Task description:
List each line in the records that has the word "Open" in it. Match capital and small letters exactly.

+===+

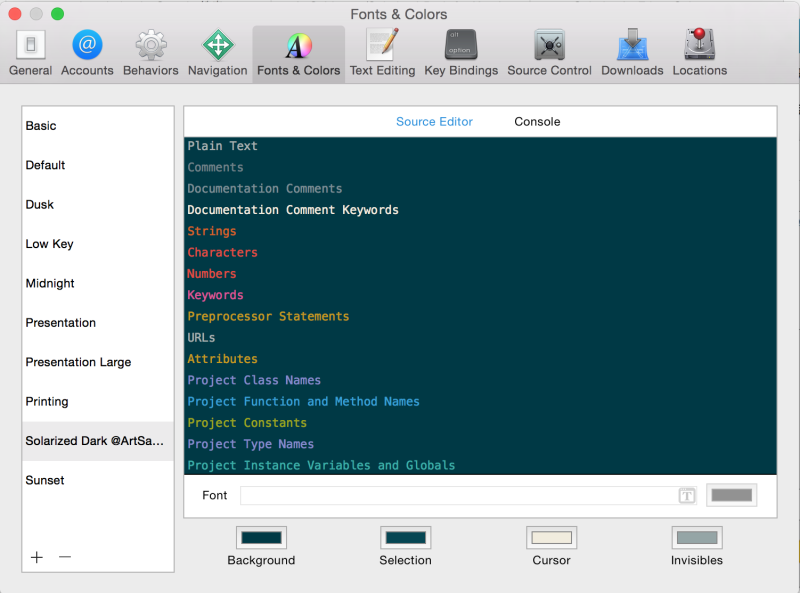The height and width of the screenshot is (593, 800).
Task: Open the Background color swatch
Action: [x=261, y=536]
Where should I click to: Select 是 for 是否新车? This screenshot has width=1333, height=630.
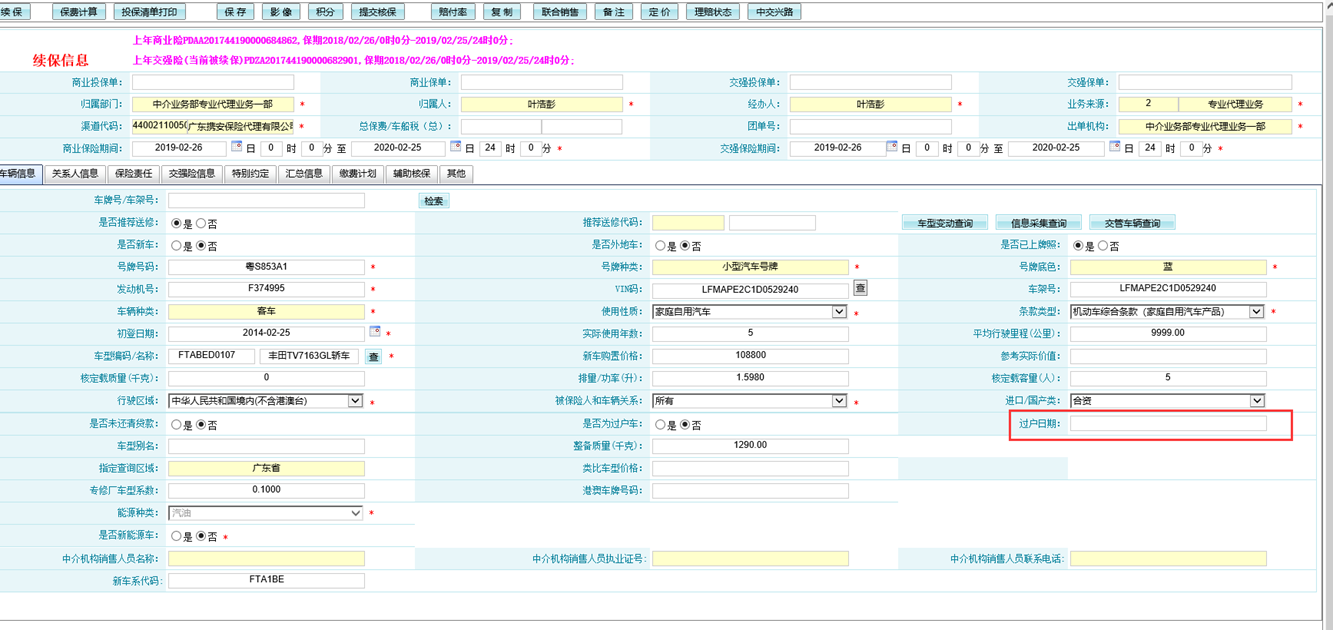pyautogui.click(x=177, y=245)
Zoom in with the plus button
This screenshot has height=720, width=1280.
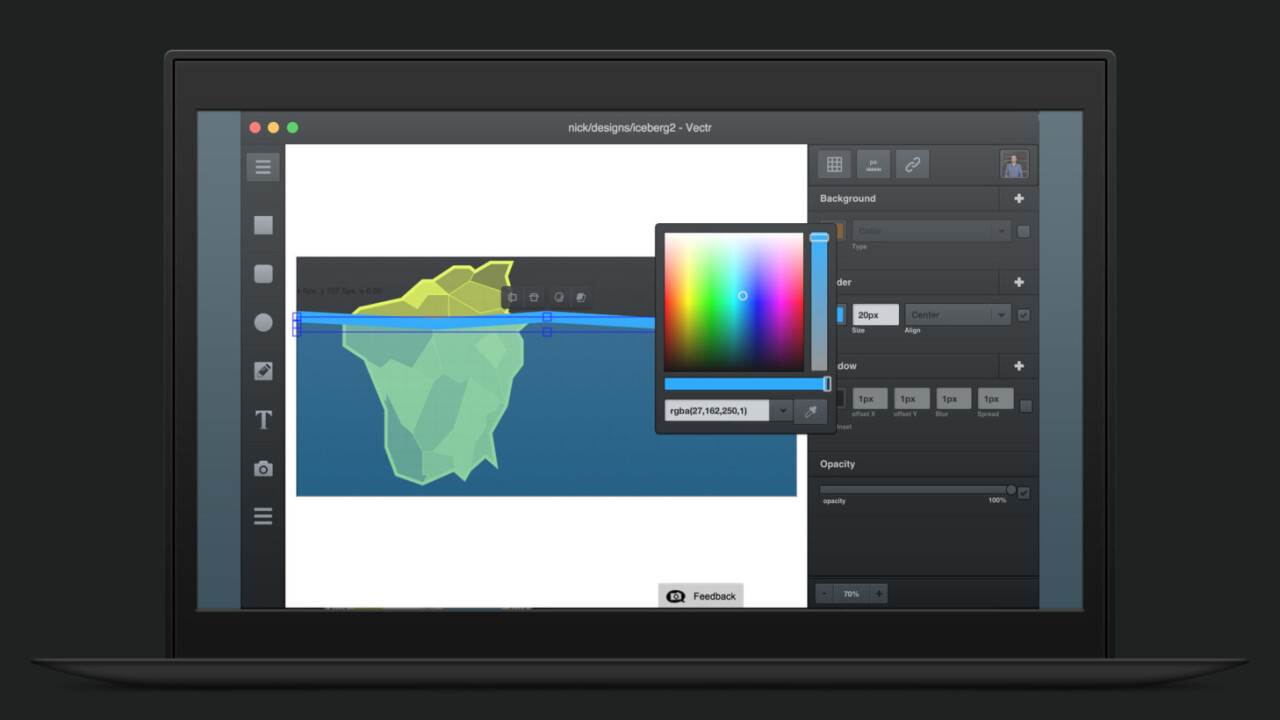[x=879, y=593]
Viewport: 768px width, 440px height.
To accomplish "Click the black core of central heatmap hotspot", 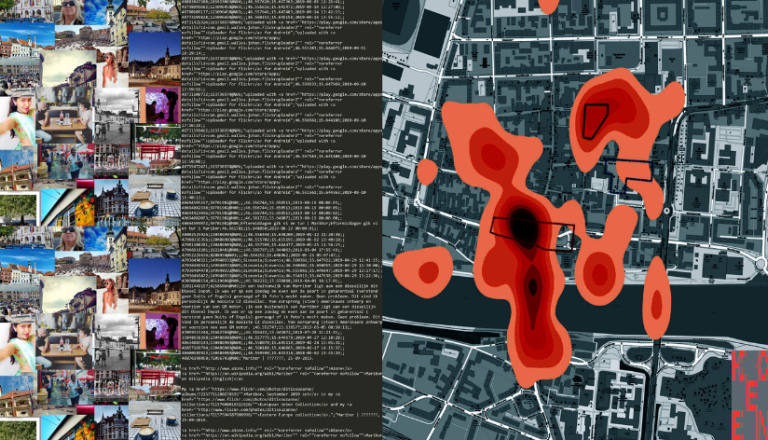I will coord(522,223).
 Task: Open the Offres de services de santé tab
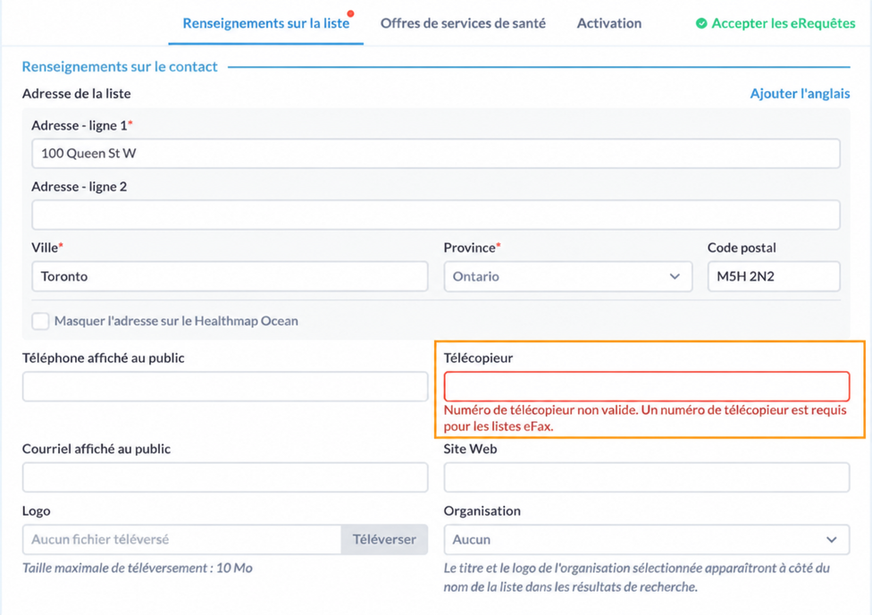[x=463, y=23]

+===+

Answer:
Task: Open the Background color swatch
 Task: Open the Offres de services de santé tab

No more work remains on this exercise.